If GenAI was used as a learning aid, you must cite it for every answer that used GenAI as a tool, as follows:

  • GenAI used: Copilot for concept research; ChatGPT for editing and grammar enhancement; Gemini for code generation in section 1, as identified.

Using the skills and knowledge acquired from this lab, answer the following post-lab question(s) on Blackboard. Due one week after the lab.

  1. How is the approach of using polling to read input different then using an interrupt? Which one is better in which situation? Submit your answer on Blackboard.

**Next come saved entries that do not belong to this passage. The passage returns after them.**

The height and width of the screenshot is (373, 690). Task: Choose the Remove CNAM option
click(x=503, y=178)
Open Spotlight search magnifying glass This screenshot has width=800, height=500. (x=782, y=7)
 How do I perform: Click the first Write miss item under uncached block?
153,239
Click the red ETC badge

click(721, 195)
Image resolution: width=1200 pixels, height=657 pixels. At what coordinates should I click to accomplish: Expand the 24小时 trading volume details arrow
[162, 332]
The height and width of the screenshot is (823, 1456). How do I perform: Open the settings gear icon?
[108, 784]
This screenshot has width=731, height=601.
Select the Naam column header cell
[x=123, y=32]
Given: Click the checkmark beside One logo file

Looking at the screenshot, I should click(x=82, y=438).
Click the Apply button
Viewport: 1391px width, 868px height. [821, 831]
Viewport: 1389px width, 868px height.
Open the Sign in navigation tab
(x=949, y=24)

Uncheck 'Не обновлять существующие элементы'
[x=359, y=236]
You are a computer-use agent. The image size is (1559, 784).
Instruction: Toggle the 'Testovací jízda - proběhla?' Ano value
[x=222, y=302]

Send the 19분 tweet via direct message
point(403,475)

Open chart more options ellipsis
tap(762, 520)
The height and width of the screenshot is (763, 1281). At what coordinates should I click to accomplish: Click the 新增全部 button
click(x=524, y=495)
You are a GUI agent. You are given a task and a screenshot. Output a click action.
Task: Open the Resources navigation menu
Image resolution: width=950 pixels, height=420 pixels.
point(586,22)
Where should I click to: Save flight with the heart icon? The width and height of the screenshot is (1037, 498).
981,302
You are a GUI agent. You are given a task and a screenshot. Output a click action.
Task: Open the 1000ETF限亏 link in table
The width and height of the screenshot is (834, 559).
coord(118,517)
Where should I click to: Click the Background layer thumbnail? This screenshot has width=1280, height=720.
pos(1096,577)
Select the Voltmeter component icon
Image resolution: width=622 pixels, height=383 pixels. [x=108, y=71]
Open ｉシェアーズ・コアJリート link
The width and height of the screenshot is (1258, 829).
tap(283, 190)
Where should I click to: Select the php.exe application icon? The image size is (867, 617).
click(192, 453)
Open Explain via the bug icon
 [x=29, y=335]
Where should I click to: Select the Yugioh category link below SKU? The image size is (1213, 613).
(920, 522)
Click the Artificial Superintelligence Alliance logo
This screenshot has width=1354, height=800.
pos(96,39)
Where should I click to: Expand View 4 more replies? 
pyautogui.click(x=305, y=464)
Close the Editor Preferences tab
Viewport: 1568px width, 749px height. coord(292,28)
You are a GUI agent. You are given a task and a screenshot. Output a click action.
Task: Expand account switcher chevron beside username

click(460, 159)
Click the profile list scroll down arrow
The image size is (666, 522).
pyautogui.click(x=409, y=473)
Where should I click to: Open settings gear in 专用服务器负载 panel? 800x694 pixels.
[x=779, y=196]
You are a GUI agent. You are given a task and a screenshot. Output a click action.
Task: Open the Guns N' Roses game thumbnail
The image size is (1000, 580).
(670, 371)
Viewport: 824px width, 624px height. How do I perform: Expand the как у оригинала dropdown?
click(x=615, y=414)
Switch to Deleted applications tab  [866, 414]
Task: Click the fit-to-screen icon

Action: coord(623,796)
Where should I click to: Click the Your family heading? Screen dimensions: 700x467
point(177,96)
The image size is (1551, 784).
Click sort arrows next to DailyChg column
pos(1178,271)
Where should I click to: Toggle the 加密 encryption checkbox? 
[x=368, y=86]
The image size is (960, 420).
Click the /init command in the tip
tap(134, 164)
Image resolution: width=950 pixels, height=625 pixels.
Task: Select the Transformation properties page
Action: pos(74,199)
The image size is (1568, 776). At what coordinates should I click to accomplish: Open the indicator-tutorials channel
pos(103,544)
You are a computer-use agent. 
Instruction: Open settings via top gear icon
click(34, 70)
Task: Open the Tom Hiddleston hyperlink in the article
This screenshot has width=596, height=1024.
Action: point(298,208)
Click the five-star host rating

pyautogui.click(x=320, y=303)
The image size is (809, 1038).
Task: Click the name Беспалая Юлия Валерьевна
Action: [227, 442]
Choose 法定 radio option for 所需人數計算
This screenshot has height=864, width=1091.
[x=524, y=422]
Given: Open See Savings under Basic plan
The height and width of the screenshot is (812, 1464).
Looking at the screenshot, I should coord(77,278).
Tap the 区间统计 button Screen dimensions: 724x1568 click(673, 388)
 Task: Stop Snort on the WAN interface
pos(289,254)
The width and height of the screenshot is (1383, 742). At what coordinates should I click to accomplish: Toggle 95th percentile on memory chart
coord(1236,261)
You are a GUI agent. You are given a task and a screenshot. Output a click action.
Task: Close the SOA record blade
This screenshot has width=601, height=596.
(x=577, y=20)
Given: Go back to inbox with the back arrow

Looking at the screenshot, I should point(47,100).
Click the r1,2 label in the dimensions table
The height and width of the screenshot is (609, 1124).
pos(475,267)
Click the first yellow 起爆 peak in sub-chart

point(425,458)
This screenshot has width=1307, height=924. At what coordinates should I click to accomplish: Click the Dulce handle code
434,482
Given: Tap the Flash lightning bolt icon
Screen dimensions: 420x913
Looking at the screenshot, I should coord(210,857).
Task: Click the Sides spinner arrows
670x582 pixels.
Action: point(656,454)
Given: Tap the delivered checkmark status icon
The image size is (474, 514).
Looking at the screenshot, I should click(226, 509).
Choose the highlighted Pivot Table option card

  2. The Taylor Series expansion code is written in a manner that's modular and somewhat easy to understand, but not in an optimized manner in terms of fast execution. Using techniques that you've learned in class and your knowledge of assembly instruction, modify the code between timer start and timer end, including the helper function and any related variables, so there's at least 20% improvement in speed to execute the code. For every change and optimization you made, provide a brief reason on how it improve execution time.

    Hints and limitations:

    • You must perform at least two optimizations in assembly language using inline assembly or a function (ie. use Peephole optimization, loop unrolling written in assembly, etc.)
    • You may make other modifications in C or rewrite the code in assembly, or use inline assembly
    • You may add or remove any variables or functions
    • The degree of the approximation is fixed at 11 (ie. it does not need to be a variable)
    • You may perform pre-calculation as you see fit (ie. use 0.5 instead of 1/2)
    • sin(x) must be calculated inside the while loop using Taylor series expansion, ie. Term1 + Term2 + ...
    • You cannot use a SIN function lookup table
    • There should be no change to the output and number of intervals (ie. when x = 3125, sin_x = 15)

    Paste your code with an explanation of every change, and a screenshot of the terminal output before and after optimization on blackboard. The output value after optimization should be the same after optimization. No mark will be awarded if no code and screenshot with the expected result are provided.

    Challenge 1: Extra 3 marks if you achieve at least 50% improvement in speed and at least four optimizations are done in assembly language.

    Challenge 2: Extra 2 marks for the most optimized code, 1 mark for the second and 0.5 mark for the third.

Reference

[1] Yiu, J. (2013). The Definitive Guide to ARM® Cortex®-M3 and Cortex®-M4 Processors. (3rd ed.). Elsevier Science & Technology.